▶ _WHAT YOU HAVE TO DO_:
Quote each of the entries below word for word, leaving out the pictures.

▶ _EXERCISE DATA_:
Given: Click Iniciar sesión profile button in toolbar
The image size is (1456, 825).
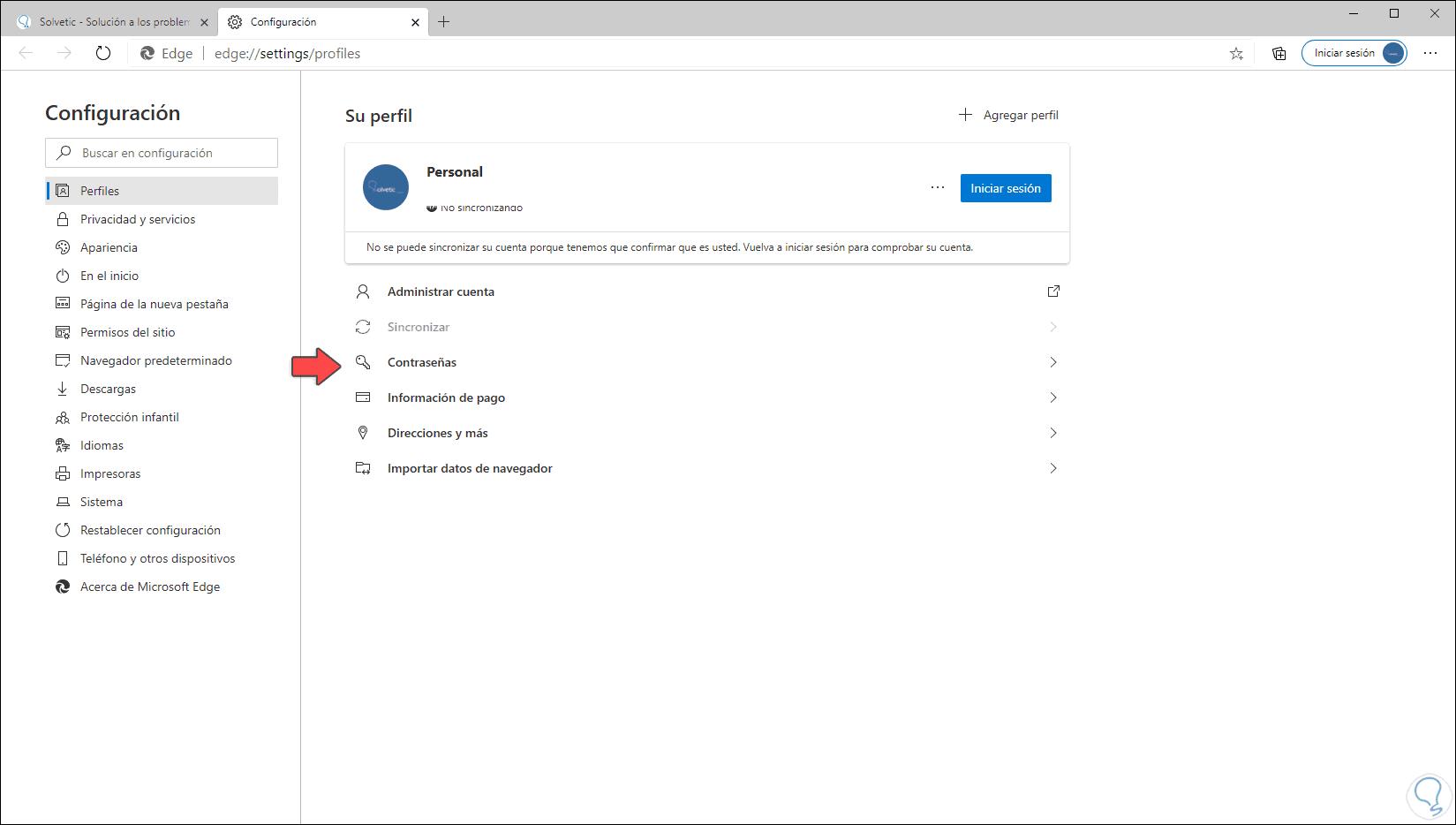Looking at the screenshot, I should tap(1354, 53).
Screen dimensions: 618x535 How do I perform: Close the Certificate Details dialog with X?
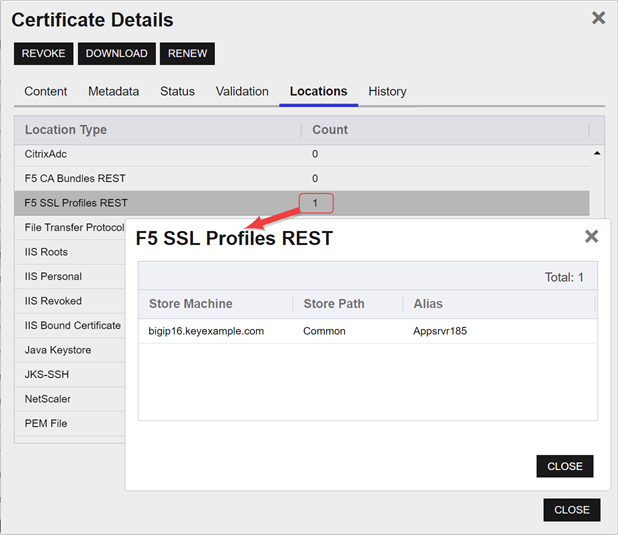598,18
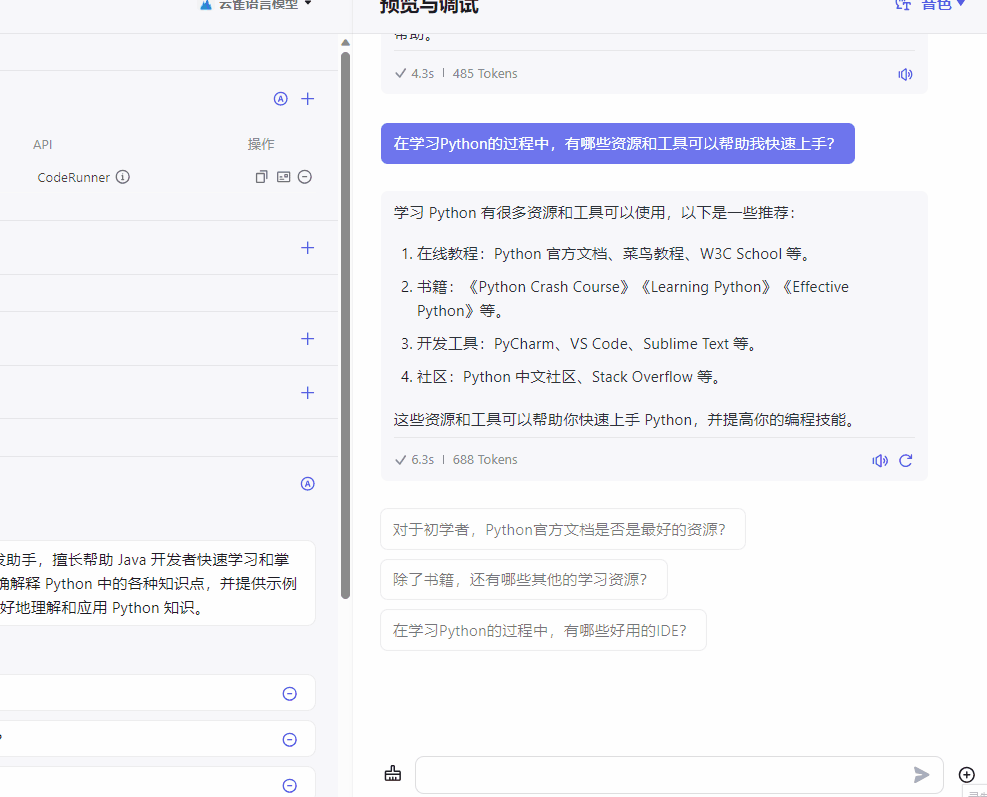Regenerate the latest model response
Screen dimensions: 987x797
[x=906, y=460]
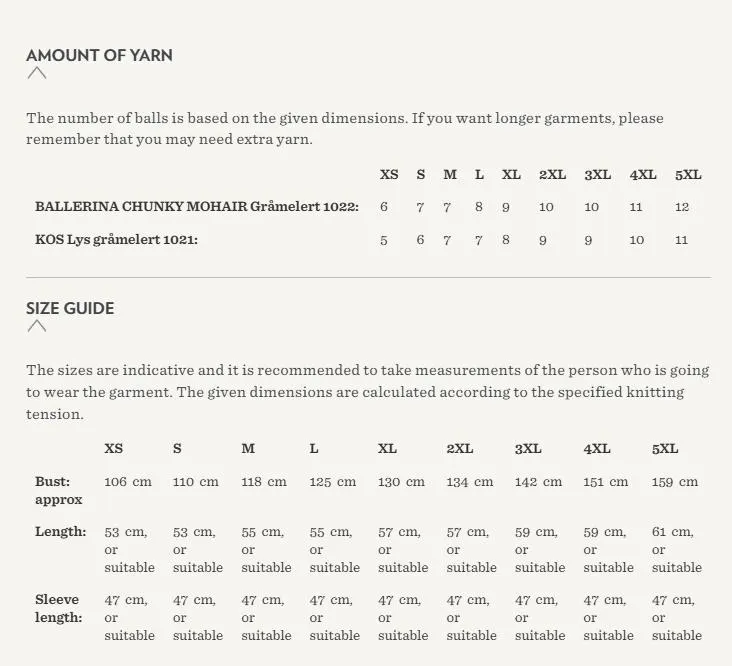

▶ _THE RESPONSE_:
Given: Click Iniciar sesión profile button in toolbar
The image size is (1456, 825).
Looking at the screenshot, I should tap(1354, 53).
Screen dimensions: 618x535 How do I perform: Close the Certificate Details dialog with X?
598,18
Regenerate the latest model response
Screen dimensions: 987x797
[x=906, y=460]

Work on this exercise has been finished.